A primary headache is diagnosed through comprehensive medical history and neurological examination [6]. If a specific cause, such as a brain tumor or epilepsy is suspected, the patient undergoes brain imaging or EEG, to differentiate it from a secondary headache. Although any physicians tend to perform EEGs in cephalalgic patients, it is not routinely indicated for headache diagnosis. American Academy of Neurology suggests EEG is not useful in the routine evaluation of patients with headache [2]. This does not exclude the use of EEG to evaluate headache patients with associated symptoms suggesting a seizure disorder such as atypical migrainous aura or episodic loss of consciousness [7]. Therefore, if a patient presents with a headache and features suggestive of an ictal origin, an EEG should be performed to rule out an underlying epileptic mechanism. Regarding our case, we assumed the numbness of the sculp and right arm could represent either an ictal or postictal phenomenon, especially an analog of Todd paresis. Therefore, an EEG recording was performed.

EEG abnormalities in migraine have been reported by a number of authors over the years and mostly include focal or diffuse slowing findings and abnormalities during activation procedures such as hyperventilation [8]. Epileptiform discharges are less commonly reported. Sethi et al. performed EEGs in 50 cephalalgic patients and found a total of 13 abnormal EEGs, of which 8 had nonepileptiform slowing, while epileptiform features were noted in 5 patients [3].

The presumably ictal phenotype of the female patient’s headache attacks is pointed out by the presence of the concurrent symptom of numbness, the EDs in the EEG and the sufficient clinical response to an anti-epileptic drug (lamotrigine) which is commonly not used for the prevention of migraine without aura [9]. Considering the aforementioned definitions according to ICHD-3rd edition [5], migraine aura-triggered seizure is not a possible diagnosis, since an epileptic seizure never takes place. Likewise, ictal epileptic headache could not be suggested, due to lack of an EEG recording during the headache attack [10]. However, if we assume that a subclinical epileptic seizure has occurred before, post-ictal headache could be a reasonable explanation.

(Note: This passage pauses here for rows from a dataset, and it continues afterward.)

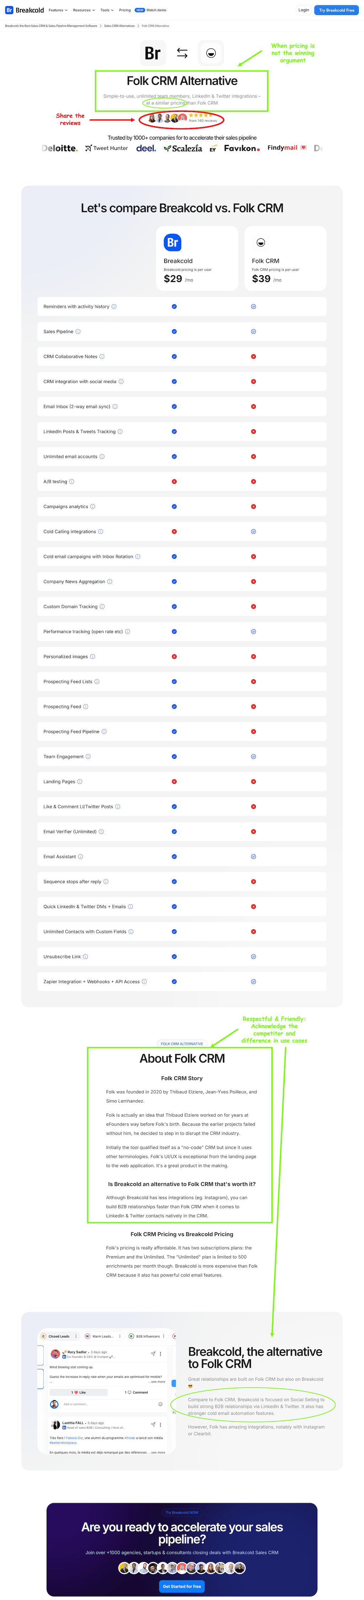Click Get Started for free button

(x=182, y=1586)
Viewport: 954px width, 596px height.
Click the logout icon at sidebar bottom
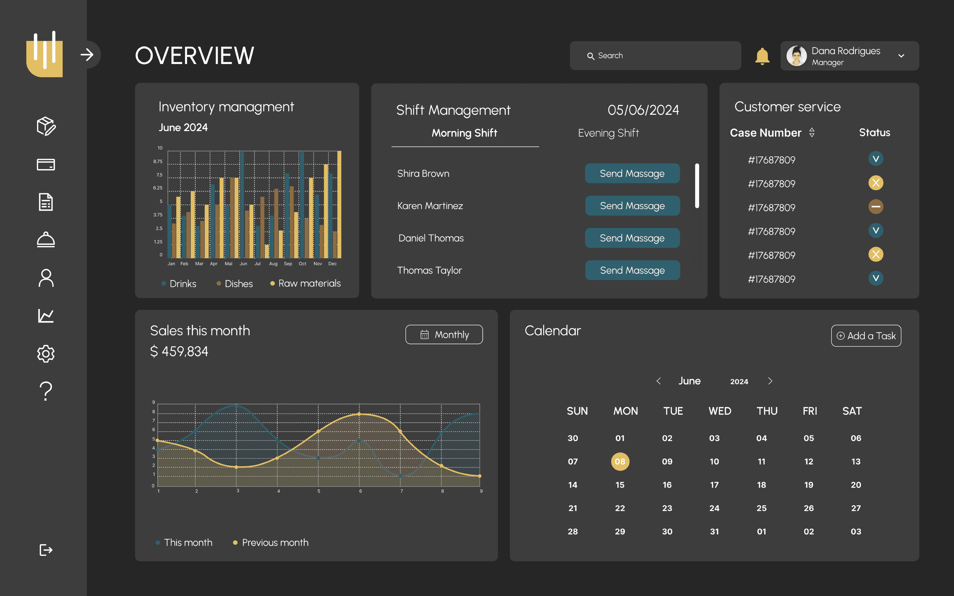[x=46, y=550]
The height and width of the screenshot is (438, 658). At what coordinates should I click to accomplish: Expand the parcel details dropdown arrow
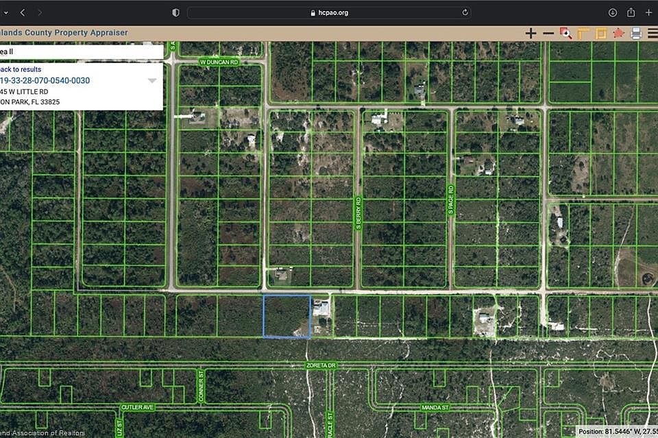pos(152,81)
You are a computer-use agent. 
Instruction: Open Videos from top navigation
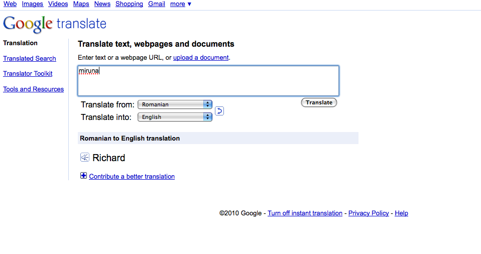(x=58, y=4)
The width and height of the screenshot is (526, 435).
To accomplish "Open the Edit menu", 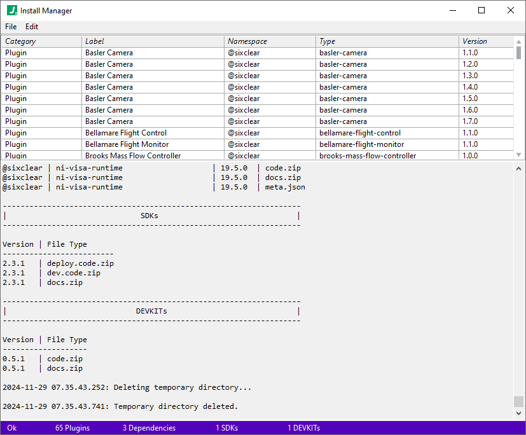I will (x=31, y=27).

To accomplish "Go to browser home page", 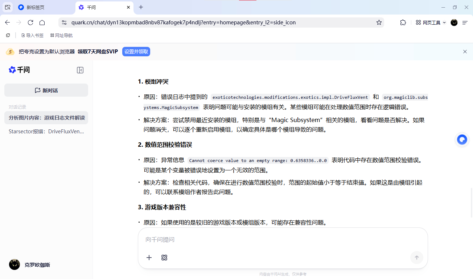I will click(42, 23).
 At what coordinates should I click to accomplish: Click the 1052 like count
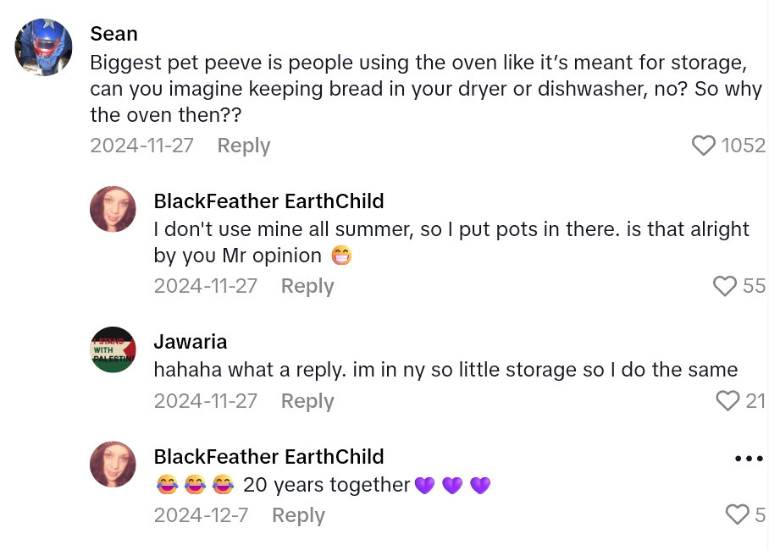point(743,146)
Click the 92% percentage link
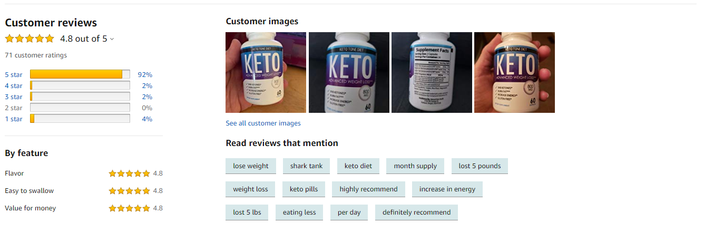 [145, 75]
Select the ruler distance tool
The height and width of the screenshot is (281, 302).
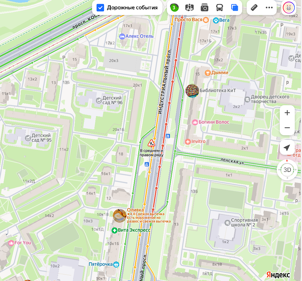coord(254,8)
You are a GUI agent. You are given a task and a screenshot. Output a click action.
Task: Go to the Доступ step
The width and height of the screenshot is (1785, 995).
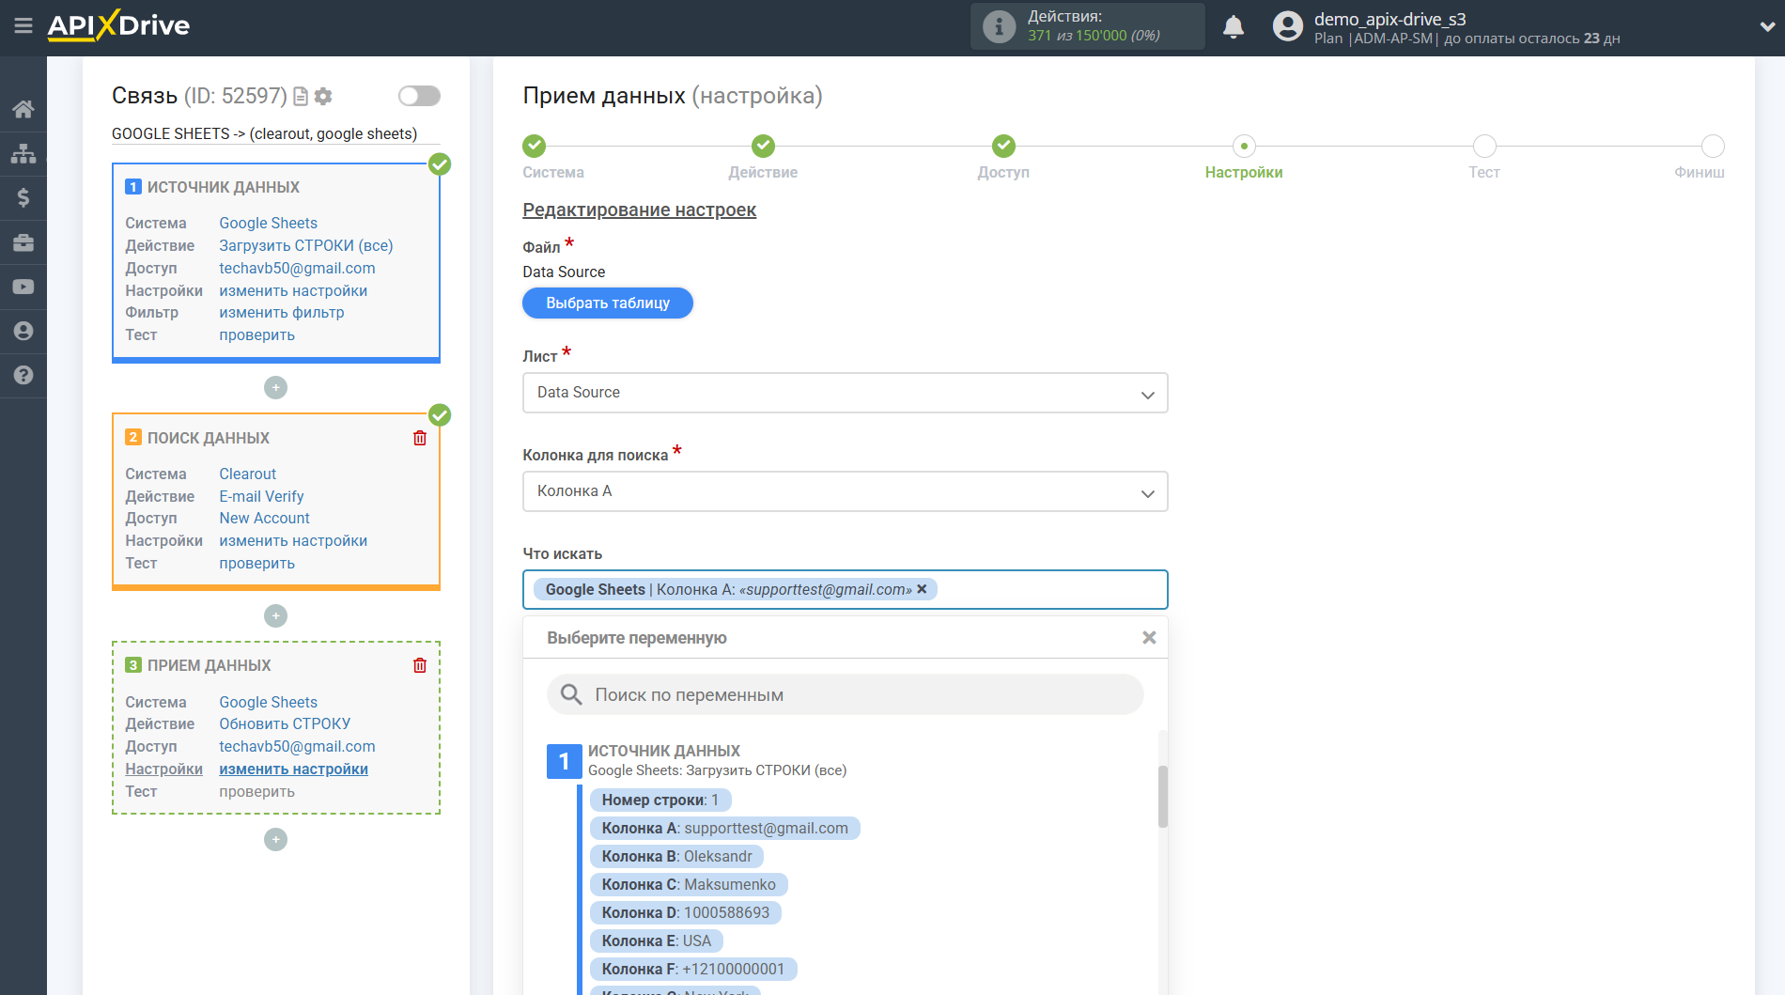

Lastly, a random coincidence between a migraine disorder and epileptiform discharges in the EEG can occur and simply represent this patient’s case.

In conclusion, when a patient presents with a resistant, drug-refractory headache or cephalalgic attacks suggestive of ictal origin, an EEG should be performed. Subsequently, if the EEG demonstrates epileptiform discharges and the headache presents with epileptic features, it could be reasonable to administer anti-epileptic medication. However, if the patient’s cephalalgic events do not imply an apparent ictal nature, it is prudent applying at first common anti-migraine medication and eventually, if no remission is accomplished, AEDs.

Statements and Declarations

Acknowledgements

None.

Funding

No funding was received to assist with the preparation of this manuscript.

Ethics Declaration

Conflicts of interest

The authors declare that they have no conflict of interest.

Ethical approval

Written informed consent in respect of this case report was obtained in accordance with the Declaration of Helsinki. No ethics board approval was required for this case report.